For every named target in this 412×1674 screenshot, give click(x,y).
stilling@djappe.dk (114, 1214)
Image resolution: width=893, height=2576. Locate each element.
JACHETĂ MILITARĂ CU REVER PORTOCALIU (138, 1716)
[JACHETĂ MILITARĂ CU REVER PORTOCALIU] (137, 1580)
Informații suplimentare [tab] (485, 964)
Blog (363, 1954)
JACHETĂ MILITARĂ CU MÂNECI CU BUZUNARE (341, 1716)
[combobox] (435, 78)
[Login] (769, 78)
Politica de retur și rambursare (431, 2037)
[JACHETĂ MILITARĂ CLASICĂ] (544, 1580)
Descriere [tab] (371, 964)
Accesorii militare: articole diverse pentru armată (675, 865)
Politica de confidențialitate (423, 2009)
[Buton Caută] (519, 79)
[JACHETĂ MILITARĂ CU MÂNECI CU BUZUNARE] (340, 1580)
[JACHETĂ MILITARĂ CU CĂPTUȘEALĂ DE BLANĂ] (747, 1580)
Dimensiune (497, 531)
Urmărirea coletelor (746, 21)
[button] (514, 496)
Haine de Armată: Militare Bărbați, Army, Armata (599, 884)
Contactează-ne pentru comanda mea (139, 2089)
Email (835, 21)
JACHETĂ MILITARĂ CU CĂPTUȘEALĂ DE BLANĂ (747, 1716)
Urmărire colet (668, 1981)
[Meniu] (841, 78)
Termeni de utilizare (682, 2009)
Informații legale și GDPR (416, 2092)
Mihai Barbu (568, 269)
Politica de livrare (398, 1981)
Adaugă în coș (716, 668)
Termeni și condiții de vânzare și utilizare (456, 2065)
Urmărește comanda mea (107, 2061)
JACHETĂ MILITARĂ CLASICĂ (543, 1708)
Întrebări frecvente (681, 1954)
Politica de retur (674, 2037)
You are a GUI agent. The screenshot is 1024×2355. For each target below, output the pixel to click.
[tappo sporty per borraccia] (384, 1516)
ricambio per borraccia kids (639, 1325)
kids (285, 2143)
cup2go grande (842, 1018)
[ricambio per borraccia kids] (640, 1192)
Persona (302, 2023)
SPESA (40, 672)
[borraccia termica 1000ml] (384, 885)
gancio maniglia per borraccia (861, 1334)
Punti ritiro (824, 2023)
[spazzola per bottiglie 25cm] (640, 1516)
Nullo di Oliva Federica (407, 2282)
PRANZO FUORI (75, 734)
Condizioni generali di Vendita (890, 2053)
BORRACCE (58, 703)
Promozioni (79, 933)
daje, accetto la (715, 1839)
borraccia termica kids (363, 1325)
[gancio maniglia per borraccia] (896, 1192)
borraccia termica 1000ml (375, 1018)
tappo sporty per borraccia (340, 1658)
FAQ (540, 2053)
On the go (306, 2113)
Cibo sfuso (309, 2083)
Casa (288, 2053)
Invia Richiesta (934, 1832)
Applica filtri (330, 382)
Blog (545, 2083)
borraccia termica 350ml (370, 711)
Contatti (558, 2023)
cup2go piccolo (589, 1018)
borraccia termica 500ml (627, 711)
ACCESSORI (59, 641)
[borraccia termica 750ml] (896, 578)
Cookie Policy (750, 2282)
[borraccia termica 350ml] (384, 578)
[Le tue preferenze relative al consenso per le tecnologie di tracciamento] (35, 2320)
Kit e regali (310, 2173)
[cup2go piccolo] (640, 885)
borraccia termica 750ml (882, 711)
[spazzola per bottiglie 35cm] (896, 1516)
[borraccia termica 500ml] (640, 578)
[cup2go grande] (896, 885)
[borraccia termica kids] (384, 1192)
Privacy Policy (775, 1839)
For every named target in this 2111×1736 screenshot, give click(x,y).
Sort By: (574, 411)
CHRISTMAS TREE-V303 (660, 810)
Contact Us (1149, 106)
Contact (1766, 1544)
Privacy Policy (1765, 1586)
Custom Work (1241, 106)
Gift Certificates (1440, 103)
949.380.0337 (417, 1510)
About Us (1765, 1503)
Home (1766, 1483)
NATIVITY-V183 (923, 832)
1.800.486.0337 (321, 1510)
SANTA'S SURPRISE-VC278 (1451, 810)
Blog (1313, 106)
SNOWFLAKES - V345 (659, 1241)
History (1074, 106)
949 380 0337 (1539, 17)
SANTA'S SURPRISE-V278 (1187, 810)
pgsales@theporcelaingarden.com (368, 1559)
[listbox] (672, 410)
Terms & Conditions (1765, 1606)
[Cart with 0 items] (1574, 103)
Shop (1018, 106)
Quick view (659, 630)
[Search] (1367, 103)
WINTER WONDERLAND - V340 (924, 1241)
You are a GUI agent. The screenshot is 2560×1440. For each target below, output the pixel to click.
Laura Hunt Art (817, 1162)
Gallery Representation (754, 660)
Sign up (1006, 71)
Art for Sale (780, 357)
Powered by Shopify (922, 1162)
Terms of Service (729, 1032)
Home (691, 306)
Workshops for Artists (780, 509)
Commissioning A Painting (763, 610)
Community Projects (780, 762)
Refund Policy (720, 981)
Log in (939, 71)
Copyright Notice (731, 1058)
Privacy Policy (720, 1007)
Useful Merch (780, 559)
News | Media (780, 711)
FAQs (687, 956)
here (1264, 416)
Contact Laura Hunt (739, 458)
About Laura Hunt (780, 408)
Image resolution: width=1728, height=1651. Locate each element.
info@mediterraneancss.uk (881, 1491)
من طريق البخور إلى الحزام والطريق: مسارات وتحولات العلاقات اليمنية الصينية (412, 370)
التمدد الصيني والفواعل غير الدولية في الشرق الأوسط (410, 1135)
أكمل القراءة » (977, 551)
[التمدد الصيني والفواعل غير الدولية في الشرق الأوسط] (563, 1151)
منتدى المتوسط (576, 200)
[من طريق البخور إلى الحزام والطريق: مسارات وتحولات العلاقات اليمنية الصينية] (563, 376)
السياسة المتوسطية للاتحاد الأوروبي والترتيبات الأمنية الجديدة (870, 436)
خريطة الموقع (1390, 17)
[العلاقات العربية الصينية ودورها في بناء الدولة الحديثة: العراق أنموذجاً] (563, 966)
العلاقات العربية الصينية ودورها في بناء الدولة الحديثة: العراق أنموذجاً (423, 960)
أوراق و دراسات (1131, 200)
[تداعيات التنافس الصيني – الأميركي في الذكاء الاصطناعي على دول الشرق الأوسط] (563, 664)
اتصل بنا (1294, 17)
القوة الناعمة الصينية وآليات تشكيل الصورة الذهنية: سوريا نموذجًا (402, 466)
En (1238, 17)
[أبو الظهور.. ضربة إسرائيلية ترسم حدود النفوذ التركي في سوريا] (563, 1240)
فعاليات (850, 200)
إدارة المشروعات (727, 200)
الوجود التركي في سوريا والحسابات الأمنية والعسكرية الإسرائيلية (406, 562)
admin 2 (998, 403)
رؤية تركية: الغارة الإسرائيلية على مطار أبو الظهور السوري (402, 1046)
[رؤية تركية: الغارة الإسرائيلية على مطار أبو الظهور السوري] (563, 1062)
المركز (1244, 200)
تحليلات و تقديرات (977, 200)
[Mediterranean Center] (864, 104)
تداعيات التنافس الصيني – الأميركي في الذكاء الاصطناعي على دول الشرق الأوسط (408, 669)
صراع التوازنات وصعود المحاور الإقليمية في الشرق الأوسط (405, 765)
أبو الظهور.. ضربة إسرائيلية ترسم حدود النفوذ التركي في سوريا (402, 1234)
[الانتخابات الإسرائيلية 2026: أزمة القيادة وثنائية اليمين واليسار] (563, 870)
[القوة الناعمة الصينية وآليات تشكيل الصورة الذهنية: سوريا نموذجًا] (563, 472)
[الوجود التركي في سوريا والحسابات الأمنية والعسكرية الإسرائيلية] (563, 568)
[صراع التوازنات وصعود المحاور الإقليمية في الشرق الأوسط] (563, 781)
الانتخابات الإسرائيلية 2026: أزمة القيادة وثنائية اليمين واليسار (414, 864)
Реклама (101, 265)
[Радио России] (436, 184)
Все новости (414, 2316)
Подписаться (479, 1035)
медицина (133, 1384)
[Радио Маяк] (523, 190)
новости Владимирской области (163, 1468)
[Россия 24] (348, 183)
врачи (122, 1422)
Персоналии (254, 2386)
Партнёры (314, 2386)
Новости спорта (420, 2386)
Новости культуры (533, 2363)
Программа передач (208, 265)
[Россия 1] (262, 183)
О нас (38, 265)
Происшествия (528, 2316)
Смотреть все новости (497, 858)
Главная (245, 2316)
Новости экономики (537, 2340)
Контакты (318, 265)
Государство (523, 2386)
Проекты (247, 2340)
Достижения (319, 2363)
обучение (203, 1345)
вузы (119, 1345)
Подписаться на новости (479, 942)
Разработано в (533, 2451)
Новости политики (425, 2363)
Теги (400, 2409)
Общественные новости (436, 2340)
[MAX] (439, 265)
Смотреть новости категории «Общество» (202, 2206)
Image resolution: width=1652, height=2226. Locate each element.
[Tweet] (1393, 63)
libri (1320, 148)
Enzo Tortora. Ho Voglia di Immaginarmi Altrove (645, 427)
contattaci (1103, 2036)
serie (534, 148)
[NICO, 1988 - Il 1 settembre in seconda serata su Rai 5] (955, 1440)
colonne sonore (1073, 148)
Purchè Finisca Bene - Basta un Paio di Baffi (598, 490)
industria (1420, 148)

---*---

Collect, from the material above, every line containing the word "Privacy".

Privacy Policy (775, 1839)
Privacy Policy (1765, 1586)
Privacy Policy (720, 1007)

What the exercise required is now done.